- **Task item**:
Below are records; reproduce exactly the lines from the first through the one containing "Given: Open the Group by Color dropdown".

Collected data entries
☆ ☆ ☆
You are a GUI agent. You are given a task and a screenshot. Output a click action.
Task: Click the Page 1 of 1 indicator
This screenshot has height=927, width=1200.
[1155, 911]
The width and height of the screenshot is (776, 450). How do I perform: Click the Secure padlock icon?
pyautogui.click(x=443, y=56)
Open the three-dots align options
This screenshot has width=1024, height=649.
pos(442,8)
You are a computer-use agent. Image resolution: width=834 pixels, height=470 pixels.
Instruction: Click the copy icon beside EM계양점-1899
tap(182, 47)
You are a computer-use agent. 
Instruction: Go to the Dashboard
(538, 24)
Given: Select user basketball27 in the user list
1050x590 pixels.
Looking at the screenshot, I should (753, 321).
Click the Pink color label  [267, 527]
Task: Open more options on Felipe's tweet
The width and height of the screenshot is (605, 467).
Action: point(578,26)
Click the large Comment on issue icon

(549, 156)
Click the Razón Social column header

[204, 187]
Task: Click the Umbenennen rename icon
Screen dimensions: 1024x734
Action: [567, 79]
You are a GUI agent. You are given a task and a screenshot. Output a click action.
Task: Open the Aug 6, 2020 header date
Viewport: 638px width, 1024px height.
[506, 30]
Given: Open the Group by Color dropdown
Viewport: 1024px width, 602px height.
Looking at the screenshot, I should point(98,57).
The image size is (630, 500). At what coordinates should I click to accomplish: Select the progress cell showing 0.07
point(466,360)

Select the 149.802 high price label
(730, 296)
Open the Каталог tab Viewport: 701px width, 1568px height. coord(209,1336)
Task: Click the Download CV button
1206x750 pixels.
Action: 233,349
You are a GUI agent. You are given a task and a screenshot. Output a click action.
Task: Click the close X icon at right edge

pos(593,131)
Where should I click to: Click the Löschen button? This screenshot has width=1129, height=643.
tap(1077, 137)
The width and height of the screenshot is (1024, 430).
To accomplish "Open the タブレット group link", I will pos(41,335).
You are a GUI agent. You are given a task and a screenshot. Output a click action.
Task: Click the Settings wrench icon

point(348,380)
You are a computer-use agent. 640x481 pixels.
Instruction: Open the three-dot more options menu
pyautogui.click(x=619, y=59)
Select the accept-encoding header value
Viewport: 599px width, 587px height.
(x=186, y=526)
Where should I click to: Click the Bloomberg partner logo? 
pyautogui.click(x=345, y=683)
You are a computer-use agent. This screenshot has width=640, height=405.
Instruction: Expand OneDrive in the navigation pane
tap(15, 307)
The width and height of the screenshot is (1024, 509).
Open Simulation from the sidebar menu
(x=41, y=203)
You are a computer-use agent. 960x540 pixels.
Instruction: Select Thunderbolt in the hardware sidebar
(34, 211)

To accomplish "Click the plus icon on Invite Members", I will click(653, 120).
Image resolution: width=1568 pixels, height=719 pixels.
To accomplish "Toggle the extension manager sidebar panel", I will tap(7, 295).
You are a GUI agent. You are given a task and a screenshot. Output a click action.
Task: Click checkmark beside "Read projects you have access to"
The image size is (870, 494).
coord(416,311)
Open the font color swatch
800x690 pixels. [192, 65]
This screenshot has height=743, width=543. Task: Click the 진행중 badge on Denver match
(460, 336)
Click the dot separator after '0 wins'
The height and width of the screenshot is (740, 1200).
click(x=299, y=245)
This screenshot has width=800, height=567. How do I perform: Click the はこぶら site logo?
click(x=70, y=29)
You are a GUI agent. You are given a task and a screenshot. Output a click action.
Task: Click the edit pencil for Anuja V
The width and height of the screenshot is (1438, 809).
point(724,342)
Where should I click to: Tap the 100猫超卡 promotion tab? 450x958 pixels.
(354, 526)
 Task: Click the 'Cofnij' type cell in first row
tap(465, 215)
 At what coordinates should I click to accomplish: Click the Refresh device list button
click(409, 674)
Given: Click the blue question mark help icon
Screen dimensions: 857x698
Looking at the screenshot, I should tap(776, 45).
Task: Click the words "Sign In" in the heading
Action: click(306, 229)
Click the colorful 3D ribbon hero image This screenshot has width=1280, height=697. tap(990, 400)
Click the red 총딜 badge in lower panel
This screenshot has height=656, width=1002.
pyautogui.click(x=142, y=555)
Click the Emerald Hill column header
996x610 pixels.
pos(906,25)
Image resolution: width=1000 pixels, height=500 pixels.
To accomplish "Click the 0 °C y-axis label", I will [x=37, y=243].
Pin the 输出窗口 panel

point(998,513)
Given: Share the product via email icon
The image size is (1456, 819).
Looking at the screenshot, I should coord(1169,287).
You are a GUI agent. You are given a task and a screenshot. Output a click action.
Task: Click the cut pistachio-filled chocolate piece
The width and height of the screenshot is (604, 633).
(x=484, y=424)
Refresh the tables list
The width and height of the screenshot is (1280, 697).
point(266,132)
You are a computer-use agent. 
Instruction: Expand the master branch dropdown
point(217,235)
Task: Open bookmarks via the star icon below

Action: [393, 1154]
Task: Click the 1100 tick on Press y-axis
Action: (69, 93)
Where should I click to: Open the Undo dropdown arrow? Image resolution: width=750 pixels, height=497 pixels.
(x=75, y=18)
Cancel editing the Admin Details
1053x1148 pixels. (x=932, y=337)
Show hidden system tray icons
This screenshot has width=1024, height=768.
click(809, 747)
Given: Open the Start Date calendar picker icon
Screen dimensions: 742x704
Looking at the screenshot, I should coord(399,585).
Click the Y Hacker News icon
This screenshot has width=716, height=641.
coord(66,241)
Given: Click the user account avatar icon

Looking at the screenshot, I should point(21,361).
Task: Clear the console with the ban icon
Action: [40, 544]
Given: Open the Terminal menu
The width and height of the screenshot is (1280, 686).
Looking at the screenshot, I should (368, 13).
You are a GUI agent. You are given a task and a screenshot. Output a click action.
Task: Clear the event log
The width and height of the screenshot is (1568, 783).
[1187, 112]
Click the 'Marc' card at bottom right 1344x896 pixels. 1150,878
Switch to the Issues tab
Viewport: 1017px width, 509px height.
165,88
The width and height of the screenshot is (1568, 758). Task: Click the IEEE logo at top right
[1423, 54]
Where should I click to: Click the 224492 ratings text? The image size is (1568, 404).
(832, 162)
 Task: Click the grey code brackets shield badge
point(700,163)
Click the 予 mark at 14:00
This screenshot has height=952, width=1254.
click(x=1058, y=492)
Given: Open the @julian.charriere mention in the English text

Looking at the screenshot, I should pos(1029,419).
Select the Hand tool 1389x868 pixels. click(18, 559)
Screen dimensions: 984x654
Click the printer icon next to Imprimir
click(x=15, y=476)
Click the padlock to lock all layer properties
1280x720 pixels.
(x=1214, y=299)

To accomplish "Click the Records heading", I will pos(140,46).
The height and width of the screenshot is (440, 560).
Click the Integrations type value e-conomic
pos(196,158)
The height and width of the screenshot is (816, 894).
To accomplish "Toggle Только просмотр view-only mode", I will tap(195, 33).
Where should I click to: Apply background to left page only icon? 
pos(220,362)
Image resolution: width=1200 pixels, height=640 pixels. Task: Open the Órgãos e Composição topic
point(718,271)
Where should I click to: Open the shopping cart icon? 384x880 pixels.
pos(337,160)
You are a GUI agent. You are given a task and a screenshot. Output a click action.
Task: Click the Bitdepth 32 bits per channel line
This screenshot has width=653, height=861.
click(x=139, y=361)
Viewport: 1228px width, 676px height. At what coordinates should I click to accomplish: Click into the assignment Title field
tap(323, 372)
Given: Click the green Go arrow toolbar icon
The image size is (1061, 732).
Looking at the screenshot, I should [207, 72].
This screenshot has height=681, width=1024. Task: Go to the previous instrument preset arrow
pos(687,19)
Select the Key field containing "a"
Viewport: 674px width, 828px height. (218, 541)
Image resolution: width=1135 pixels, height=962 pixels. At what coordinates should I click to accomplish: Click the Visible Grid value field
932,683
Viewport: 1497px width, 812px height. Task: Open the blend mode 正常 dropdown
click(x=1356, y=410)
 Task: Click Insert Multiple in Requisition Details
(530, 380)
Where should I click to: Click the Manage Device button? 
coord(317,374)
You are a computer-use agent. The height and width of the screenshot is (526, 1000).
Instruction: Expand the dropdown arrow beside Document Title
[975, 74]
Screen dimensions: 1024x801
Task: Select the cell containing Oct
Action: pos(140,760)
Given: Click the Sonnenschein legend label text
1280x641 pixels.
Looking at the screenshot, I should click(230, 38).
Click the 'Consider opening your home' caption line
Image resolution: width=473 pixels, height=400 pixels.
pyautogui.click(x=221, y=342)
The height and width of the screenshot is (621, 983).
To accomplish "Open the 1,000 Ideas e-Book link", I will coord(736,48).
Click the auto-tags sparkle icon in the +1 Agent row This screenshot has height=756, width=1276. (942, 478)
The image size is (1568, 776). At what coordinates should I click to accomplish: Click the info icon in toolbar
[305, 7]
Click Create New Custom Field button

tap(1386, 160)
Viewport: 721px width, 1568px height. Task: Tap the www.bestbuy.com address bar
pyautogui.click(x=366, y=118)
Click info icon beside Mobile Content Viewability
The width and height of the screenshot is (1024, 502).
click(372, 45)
☆ ☆ ☆
- **Exercise solution**:
You are a GUI agent. You are given a task and a screenshot. Output a click action.
Task: Click the Page 1 of 1 indicator
This screenshot has height=927, width=1200.
[1155, 911]
The width and height of the screenshot is (776, 450). How do I perform: Click the Secure padlock icon?
pyautogui.click(x=443, y=56)
Open the three-dots align options
This screenshot has width=1024, height=649.
pos(442,8)
You are a computer-use agent. Image resolution: width=834 pixels, height=470 pixels.
Instruction: Click the copy icon beside EM계양점-1899
tap(182, 47)
You are a computer-use agent. 
Instruction: Go to the Dashboard
(538, 24)
Given: Select user basketball27 in the user list
1050x590 pixels.
Looking at the screenshot, I should (753, 321).
Click the Pink color label  [267, 527]
Task: Open more options on Felipe's tweet
The width and height of the screenshot is (605, 467).
Action: point(578,26)
Click the large Comment on issue icon

(549, 156)
Click the Razón Social column header

[204, 187]
Task: Click the Umbenennen rename icon
Screen dimensions: 1024x734
Action: [567, 79]
You are a GUI agent. You are given a task and a screenshot. Output a click action.
Task: Open the Aug 6, 2020 header date
Viewport: 638px width, 1024px height.
[506, 30]
Given: Open the Group by Color dropdown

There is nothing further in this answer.